Each extension that is active on a particular connection receives callbacks during the connection lifetime to allow the extension to operate on websocket data and manage itself.Libwebsockets takes care of allocating and freeing "user" memory for each active extension on each connection. That is what is pointed to by the user parameter.
called when the server has decided to select this extension from the list provided by the client, just before the server will send back the handshake accepting the connection with this extension active. This gives the extension a chance to initialize its connection context found in user.
same as LWS_EXT_CALLBACK_CONSTRUCT but called when client is instantiating this extension. Some extensions will work the same on client and server side and then you can just merge handlers for both CONSTRUCTS.
called when the connection the extension was being used on is about to be closed and deallocated. It's the last chance for the extension to deallocate anything it has allocated in the user data (pointed to by user) before the user data is deleted. This same callback is used whether you are in client or server instantiation context.
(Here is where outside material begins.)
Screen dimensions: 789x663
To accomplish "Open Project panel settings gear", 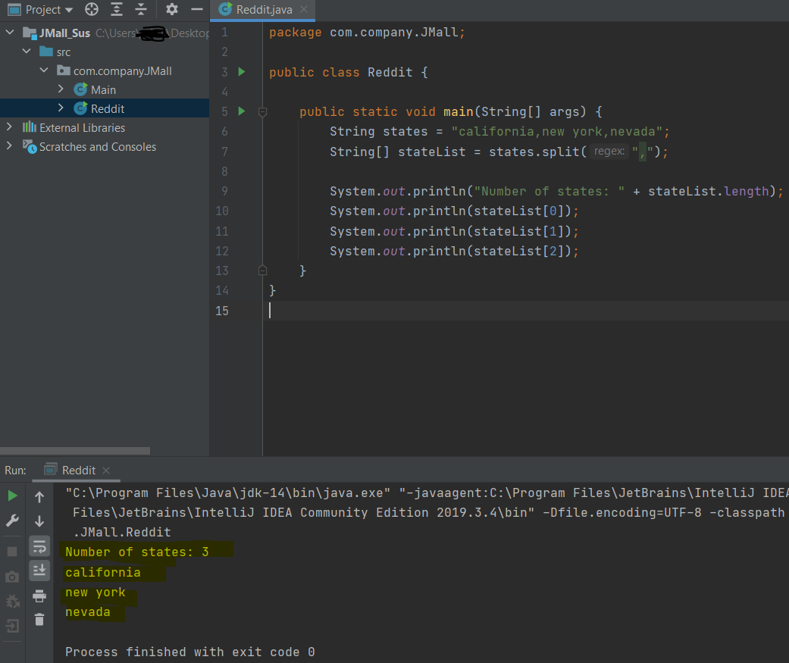I will click(x=172, y=9).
when this extension was active on a connection, and a packet of data arrived at the connection, it is passed to this callback to give the extension a chance to change the data, eg, decompress it. user is pointing to the extension's private connection context data, in is pointing to an lws_tokens struct, it consists of a char * pointer called token, and an int called token_len. At entry, these are set to point to the received buffer and set to the content length. If the extension will grow the content, it should use a new buffer allocated in its private user context data and set the pointed-to lws_tokens members to point to its buffer.
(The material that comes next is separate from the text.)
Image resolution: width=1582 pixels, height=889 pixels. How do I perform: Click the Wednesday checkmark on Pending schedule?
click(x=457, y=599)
this works the same way as LWS_EXT_CALLBACK_PACKET_RX_PREPARSE above, except it gives the extension a chance to change websocket data just before it will be sent out. Using the same lws_token pointer scheme in in, the extension can change the buffer and the length to be transmitted how it likes. Again if it wants to grow the buffer safely, it should copy the data into its own buffer and set the lws_tokens token pointer to it.
This structure represents one protocol supported by the server. An array of these structures is passed to libwebsocket_create_server allows as many protocols as you like to be handled by one server.